* **Work to complete**
Using the listing, copy each whole line that features "will".

* **Excerpted records**
_____
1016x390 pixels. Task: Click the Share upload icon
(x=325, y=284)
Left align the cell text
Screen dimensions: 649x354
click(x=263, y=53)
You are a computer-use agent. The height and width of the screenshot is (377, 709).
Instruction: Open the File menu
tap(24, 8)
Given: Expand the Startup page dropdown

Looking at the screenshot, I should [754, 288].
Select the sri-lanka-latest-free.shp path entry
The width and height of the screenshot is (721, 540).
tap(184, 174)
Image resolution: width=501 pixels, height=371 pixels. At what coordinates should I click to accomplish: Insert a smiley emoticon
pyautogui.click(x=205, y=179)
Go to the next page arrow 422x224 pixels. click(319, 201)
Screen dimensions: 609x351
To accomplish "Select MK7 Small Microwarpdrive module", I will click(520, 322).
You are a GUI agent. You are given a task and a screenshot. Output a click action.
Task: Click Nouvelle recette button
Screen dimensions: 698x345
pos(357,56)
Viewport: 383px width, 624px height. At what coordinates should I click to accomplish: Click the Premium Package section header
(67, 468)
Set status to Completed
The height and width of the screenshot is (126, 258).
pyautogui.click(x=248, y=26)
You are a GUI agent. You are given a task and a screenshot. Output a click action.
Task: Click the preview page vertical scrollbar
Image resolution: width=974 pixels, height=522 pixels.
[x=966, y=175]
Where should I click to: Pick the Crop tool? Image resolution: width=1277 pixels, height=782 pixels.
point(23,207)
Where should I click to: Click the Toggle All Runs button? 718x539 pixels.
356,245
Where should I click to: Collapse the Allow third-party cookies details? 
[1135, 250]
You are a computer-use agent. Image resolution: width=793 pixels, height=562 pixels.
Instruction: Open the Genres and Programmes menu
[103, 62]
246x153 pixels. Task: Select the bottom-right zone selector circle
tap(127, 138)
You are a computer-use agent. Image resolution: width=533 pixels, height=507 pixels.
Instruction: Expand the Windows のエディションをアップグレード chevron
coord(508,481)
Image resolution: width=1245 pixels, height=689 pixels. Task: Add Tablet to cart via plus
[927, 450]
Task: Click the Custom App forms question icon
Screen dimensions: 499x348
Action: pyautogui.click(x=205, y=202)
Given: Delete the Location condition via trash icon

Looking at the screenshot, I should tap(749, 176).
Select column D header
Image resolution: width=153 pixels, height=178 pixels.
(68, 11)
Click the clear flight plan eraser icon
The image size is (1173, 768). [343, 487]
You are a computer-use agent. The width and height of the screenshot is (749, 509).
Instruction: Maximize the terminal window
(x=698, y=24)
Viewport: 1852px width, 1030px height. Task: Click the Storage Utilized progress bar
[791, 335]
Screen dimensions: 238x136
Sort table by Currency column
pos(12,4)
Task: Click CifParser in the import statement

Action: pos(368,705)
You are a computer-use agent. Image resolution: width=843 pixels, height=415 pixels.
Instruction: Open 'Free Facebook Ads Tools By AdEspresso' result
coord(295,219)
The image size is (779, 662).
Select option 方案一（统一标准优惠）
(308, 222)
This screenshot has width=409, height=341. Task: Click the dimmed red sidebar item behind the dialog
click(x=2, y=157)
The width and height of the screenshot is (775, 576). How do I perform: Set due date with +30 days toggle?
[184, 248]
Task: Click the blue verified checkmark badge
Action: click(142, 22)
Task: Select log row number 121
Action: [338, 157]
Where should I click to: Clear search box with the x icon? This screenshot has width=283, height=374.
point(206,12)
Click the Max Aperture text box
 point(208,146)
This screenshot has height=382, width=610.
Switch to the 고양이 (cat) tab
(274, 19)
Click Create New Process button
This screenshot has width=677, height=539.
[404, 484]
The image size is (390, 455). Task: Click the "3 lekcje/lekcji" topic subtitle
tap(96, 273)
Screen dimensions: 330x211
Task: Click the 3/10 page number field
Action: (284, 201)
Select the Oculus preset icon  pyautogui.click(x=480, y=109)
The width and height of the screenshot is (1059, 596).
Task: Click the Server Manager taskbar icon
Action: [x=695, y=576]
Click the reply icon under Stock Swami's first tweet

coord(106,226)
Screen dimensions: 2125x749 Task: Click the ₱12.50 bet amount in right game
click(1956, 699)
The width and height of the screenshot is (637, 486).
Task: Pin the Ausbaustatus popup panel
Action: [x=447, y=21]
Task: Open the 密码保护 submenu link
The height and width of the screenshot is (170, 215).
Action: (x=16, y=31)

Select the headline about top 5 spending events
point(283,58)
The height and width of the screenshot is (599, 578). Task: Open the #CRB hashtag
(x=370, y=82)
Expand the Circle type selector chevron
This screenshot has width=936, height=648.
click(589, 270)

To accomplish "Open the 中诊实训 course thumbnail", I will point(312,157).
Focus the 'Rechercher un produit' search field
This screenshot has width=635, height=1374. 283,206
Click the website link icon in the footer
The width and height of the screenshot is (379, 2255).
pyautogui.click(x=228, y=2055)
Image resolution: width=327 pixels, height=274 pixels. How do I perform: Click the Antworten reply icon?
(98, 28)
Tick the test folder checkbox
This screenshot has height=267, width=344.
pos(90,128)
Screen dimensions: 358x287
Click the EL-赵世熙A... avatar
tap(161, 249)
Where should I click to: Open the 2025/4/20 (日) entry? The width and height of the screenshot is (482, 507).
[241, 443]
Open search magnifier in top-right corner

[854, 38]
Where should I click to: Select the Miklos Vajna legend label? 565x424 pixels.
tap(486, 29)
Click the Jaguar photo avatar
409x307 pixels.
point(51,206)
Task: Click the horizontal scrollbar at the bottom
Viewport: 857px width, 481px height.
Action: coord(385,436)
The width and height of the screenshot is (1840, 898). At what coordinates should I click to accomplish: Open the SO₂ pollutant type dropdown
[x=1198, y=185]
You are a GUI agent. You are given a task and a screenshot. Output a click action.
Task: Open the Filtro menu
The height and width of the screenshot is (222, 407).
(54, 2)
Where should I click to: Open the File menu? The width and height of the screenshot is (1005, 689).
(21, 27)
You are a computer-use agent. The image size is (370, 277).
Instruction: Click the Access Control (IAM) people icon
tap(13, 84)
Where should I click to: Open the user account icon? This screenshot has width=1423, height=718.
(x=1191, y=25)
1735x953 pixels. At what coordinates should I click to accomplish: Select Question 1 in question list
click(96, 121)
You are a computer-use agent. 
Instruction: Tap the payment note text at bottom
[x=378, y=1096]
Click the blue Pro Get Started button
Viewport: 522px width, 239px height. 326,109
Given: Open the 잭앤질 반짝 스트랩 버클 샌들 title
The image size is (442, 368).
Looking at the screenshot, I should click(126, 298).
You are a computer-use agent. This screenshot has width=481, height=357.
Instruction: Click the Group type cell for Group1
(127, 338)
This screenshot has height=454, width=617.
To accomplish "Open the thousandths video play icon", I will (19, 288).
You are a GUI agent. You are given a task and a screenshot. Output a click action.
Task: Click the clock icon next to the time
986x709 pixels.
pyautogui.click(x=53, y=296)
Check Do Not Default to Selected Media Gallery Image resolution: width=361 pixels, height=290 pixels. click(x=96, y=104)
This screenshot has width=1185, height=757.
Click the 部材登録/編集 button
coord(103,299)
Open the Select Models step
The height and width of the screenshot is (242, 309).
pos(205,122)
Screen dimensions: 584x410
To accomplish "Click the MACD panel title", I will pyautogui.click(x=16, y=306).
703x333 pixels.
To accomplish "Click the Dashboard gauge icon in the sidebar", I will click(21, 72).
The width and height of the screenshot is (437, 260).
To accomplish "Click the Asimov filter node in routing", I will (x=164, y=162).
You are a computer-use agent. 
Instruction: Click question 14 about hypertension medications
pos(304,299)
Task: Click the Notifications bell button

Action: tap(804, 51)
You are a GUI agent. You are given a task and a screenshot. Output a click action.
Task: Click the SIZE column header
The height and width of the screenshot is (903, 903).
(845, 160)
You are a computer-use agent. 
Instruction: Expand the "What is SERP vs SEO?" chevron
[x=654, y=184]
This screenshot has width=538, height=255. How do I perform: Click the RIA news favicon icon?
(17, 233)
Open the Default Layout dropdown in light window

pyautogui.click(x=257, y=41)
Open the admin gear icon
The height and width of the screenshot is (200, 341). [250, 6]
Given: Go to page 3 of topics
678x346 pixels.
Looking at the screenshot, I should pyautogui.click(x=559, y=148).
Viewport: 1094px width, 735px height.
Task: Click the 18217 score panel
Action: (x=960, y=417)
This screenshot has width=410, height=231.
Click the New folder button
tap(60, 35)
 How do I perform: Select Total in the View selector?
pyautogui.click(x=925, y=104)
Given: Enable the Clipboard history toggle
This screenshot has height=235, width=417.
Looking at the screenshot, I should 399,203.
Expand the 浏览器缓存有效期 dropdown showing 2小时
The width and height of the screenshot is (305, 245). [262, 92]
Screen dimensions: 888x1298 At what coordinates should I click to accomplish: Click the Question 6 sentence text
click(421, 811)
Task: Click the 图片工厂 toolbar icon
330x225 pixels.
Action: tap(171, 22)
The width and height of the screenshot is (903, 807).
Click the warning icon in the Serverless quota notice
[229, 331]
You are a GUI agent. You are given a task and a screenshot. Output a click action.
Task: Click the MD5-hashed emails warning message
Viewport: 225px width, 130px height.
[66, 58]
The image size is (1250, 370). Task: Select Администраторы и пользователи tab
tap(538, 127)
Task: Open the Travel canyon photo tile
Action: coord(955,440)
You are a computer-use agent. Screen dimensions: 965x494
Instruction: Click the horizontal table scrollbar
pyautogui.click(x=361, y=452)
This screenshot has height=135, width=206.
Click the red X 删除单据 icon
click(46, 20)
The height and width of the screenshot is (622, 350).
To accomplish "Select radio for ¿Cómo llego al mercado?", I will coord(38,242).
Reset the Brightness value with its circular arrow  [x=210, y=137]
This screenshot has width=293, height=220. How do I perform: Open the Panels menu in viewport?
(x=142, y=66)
_____
* **Expected answer**
To accomplish "Select MK7 Small Microwarpdrive module", I will click(520, 322).
To accomplish "Open the 中诊实训 course thumbnail", I will point(312,157).
To accomplish "Open the thousandths video play icon", I will (19, 288).
To accomplish "Click the MACD panel title", I will pyautogui.click(x=16, y=306).
To accomplish "Click the Dashboard gauge icon in the sidebar", I will click(21, 72).
To accomplish "Click the Asimov filter node in routing", I will (x=164, y=162).
To accomplish "Select radio for ¿Cómo llego al mercado?", I will coord(38,242).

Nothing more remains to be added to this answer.